誰もいない客席を前に、ハルシア大国の曲を歌う。イザベラは人で埋め尽くされた客席を前に、私にこのように歌ってほしいのだろうか。歌を職としたいのならば。伝統的大会で審査を受けるならば。理由はたくさん聞かされたがいまいち納得できていない。
けれど私を見下しにかかるのならば、私の実力はこうであるとこの歌唱を通して伝えたかった。この実力で私は彼女達と大会に出場して、審査を受けることに決めたのだと。
最後のフレーズを歌い終える。自分でも鳥肌が立っていた。声を出し終えるとやはり気持ちは清々しくなり、心のもやも消え去って青く晴れ渡るようであった。
「ーーどうでしょうか」
椅子に座ったまま微動だにしないイザベラへと声をかける。それで我に返ったのか、彼女は唇を噛み締めて苦しそうに顔を歪めた。なぜか泣きそうな表情も垣間見えて若干の焦りを感じたが、彼女は立ち上がると鍵盤の蓋を音を立てず閉める。
「話は終わりです。気をつけてお帰りくださいませ」
そして視線を落としたままそれだけ言うと、髪をなびかせて反対側の舞台裏へと去っていった。
取り残された私達は舞台上に立ち尽くす。始めに小さな靴音を響かせてそばに寄ってきたのはカロンだった。
「アリスちゃんすごかったね! いまの歌!」
その一言により張り詰めていた空気がようやくふっと緩むのを感じた。ルチアも長い息を吐き出すと、うんと大きく伸びをする。

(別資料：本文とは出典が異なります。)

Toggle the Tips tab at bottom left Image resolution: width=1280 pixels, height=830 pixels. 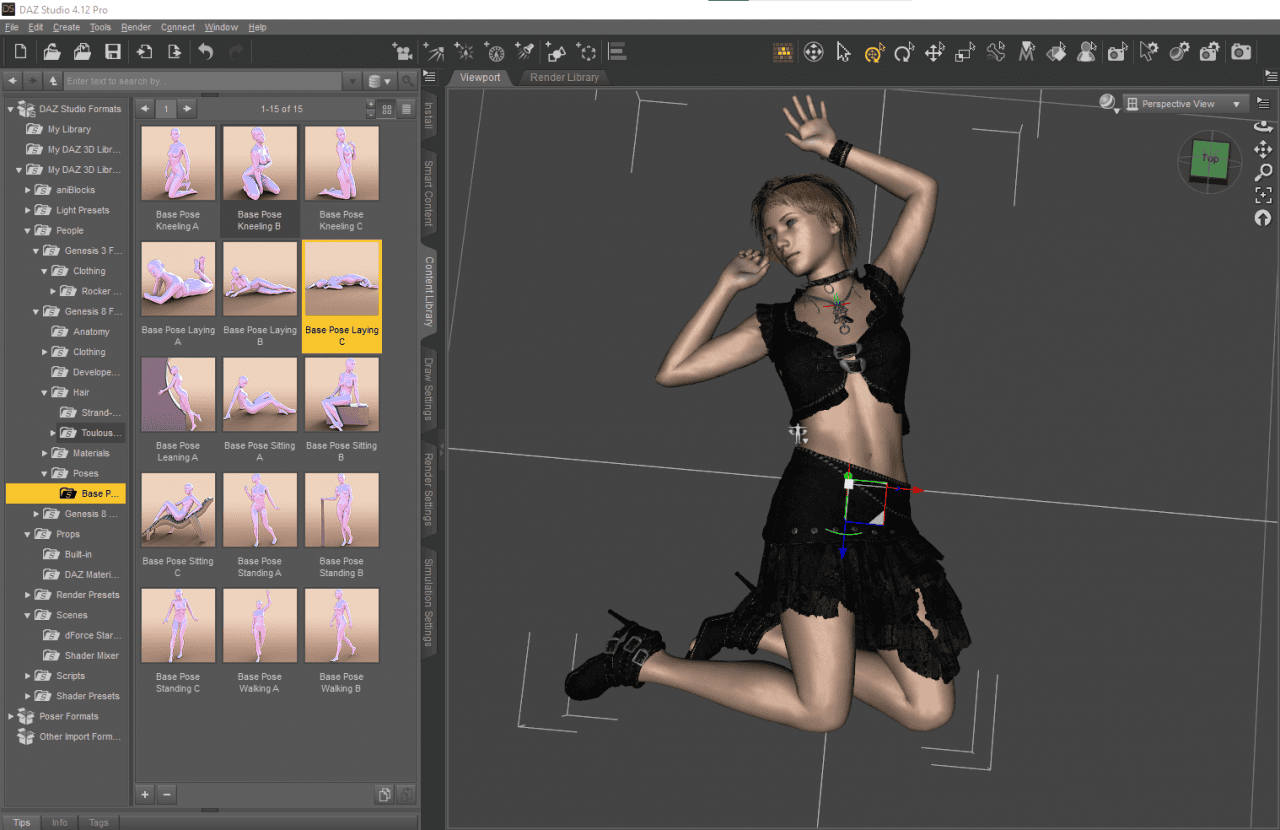(22, 822)
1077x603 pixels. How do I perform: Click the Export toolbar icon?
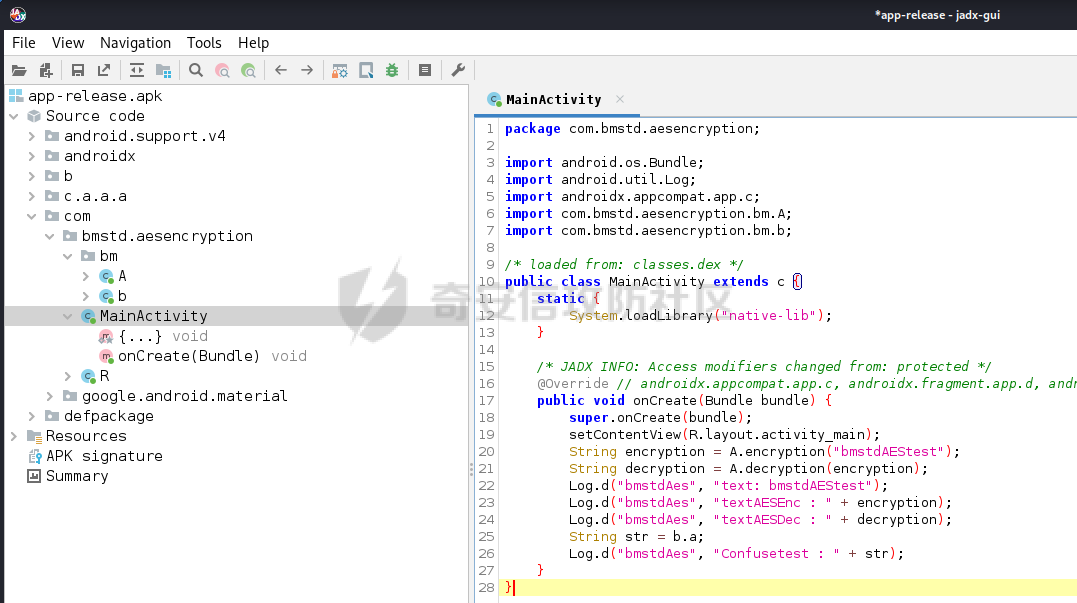(104, 70)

「何だったのよいまの歌唱対決は〜……! 金髪お嬢様もあれだけムカつく態度を取るくらいにはまぁ上手だと思ったけれど、それより怒ったアリスが引っ叩きにいかないか一瞬ひやひやものだったわ」
「えっ!? 私そんなことしないよ! 一応我慢しようとは思ったんだけど……」
「キョウヤ様からの贈り物をけなされたのですから仕方のないことだと思います。けれどこれで良かったのではないでしょうか? 彼女もアリスさんの歌の実力を理解できたことでしょうし」
「うん、アリスちゃんとその、イザベラ……様? の歌、どっちもすごかったよ! びっくりした!」
集まっては口々に感想を言われ、なんだか照れくさい気持ちになる。自分ではよく分からないのでお世辞も入っているかもしれないが、彼女達からイザベラと同じくらいと言われたことはただ純粋に嬉しかった。
「けれど……本当によかったの? 審査をしてもらえるみたいなのに、あたし達と一緒で」
ルチアが気にしたように尋ねてくる。確かに四人よりも一人で出場した方が当然声をはっきりと聞き取ってもらえるので、審査を重視するのなら確実にそちらの方がいいのだが。
「うん、さっきイザベラ様に話した通りだから、それでいいの。今更一人で出るのもなんか寂しいし、みんなと出たいなって思ったから」
自分の口で言っていて心の中では驚いていた。初対面の人と話すのは距離感が掴めず苦手であるし、いままで他人とはあまり関わりたくないと思っていた。一人でいることなんてまったく寂しくなくて、それどころか一人の方が気が楽とまで思っていたのに。
「そう。なら、それでいいわ」
珍しくルチアが優しく微笑み、なんだかむず痒い気持ちになった。カロンとエフィネアも同じように笑い、不思議と一体感が生まれた気もした。
その後、イザベラがいなくなってしまったので私達は一旦馬車へと戻ることにした。大講堂を出てエフィネアがレイを呼ぶと彼はすぐさまやって来て、その十分後には乗り場から二台の馬車を牽引してきたのだから大変見事なものである。
そしてエフィネアとカロンが乗ってきた一回り大きい馬車に私達も乗り込み、計らったように準備されていた軽く食べられる昼食を四人で取りながら、今後の方針も交えて雑談に興じている最中のことであった。
馬車の小窓から、兄とイザベラが並んで歩いてくる姿が見えたのは。